* _ВАША ЗАДАЧА_:
Согласуются ли с отрывком о Диасе Валееве следующие утверждения? На каждое ответьте «да» или «нет» и приведите решающие слова отрывка дословной цитатой.
1. Лев Дуров начал репетиции пьесы в театре на Малой Бронной.
2. Пьеса «Продолжение» на афише ермоловцев получила название «Дарю тебе жизнь».
3. Отчисления с кассовых сборов дали драматургу возможность оставить службу в газете.

Сценическая судьба этой пьесы оказалась не особо счастливой. В Москве её собирался ставить Лев Дуров, однако к репетициям в театре на Малой Бронной так и не приступил. На читке в театре имени Г. Камала труппа приняла «Пророка» восторженно, но «чёрт» не допустил её выхода на сцену. Впрочем, самому автору лет через пять после написания комедия эта принесла неожиданный сюрприз. Однажды супруга писателя, Дина Каримовна, пришла домой из магазина и сразу с порога заявила:

– Собирайся! Иди со своим героем знакомиться.

Оказалось, возле одного из домов в новостройках казанского Заречья, где Валеевы получили квартиру, появился чудак, который сажал деревья вокруг дома просто так, от любви к прекрасному. Диас Валеев действительно пошёл туда, познакомился с этим человеком. А потом описал его в одном из очерков для «Литературной газеты», включил его в число примеров для подтверждения существования мега-человека в окружающей действительности, когда писал свои религиозно-философские трактаты – «Истина одного человека, или Путь к Сверхбогу», «Третий человек, или Небожитель», «Уверенность в Невидимом».

  

Главный режиссёр Московского драматического театра имени М.Н. Ермоловой Владимир Андреев, прочитав первые три пьесы никому тогда неизвестного казанского драматурга Диаса Валеева, готов был, кажется, ставить, каждую из них – сначала «Сквозь поражение», затем «Охоту к умножению». Однако из политических соображений остановил свой выбор на пьесе «Продолжение», которая на афише ермоловцев получила название «Дарю тебе жизнь».

            Успех спектакля «Дарю тебе жизнь» в ермоловском театре открыл дорогу пьесе для новых постановок. Десятки театров по всей стране кинулись её ставить. О Диасе Валееве начали упоминать в центральной прессе, появились первые рецензии, в целом благожелательные. К нему пришла всесоюзная известность.

Сразу изменилась и жизнь самого драматурга. Первые же денежные переводы из ВААПа показали, что на отчисления с кассовых сборов можно содержать семью. Появилась возможность оставить службу в газете и целиком посвятить себя литературному труду.

 

Он пережил огонь и воду (сгоревший сарай и подтопление на даче, уничтожившие все его ранние рукописи), пережил и «медные трубы». Его включали в состав многих писательских конференций, выездных совещаний, где довелось общаться с многими знаменитыми писателями из разных союзных республик. Его приглашали на писательские съезды и семинары, ему давали слово на заседаниях. Одним словом, внешне это была наивысшая точка в писательской судьбе Диаса Валеева.

* _ФРАГМЕНТ ДАННЫХ_:
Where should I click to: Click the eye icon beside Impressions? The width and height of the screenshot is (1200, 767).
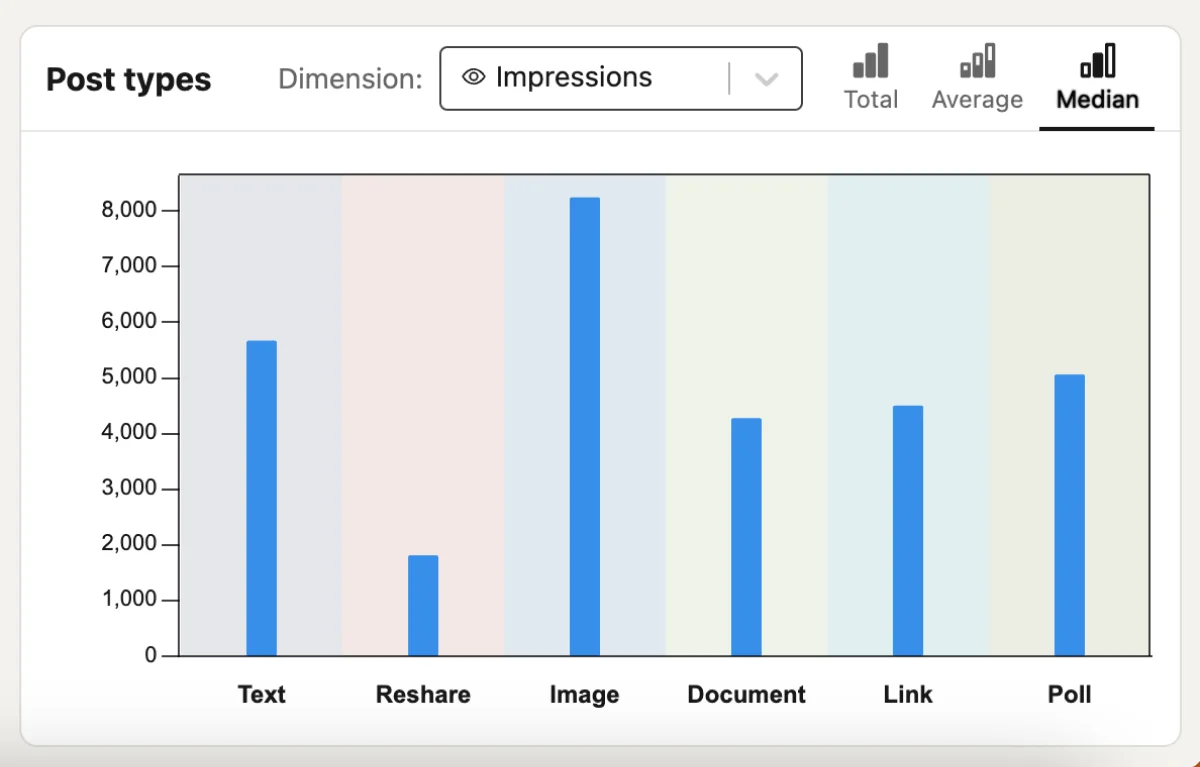coord(473,78)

* _РЕШЕНИЕ ЗАДАЧИ_:
1. Нет: «однако к репетициям в театре на Малой Бронной так и не приступил».
2. Да: «остановил свой выбор на пьесе «Продолжение», которая на афише ермоловцев получила название «Дарю тебе жизнь»».
3. Да: «Первые же денежные переводы из ВААПа показали, что на отчисления с кассовых сборов можно содержать семью. Появилась возможность оставить службу в газете и целиком посвятить себя литературному труду».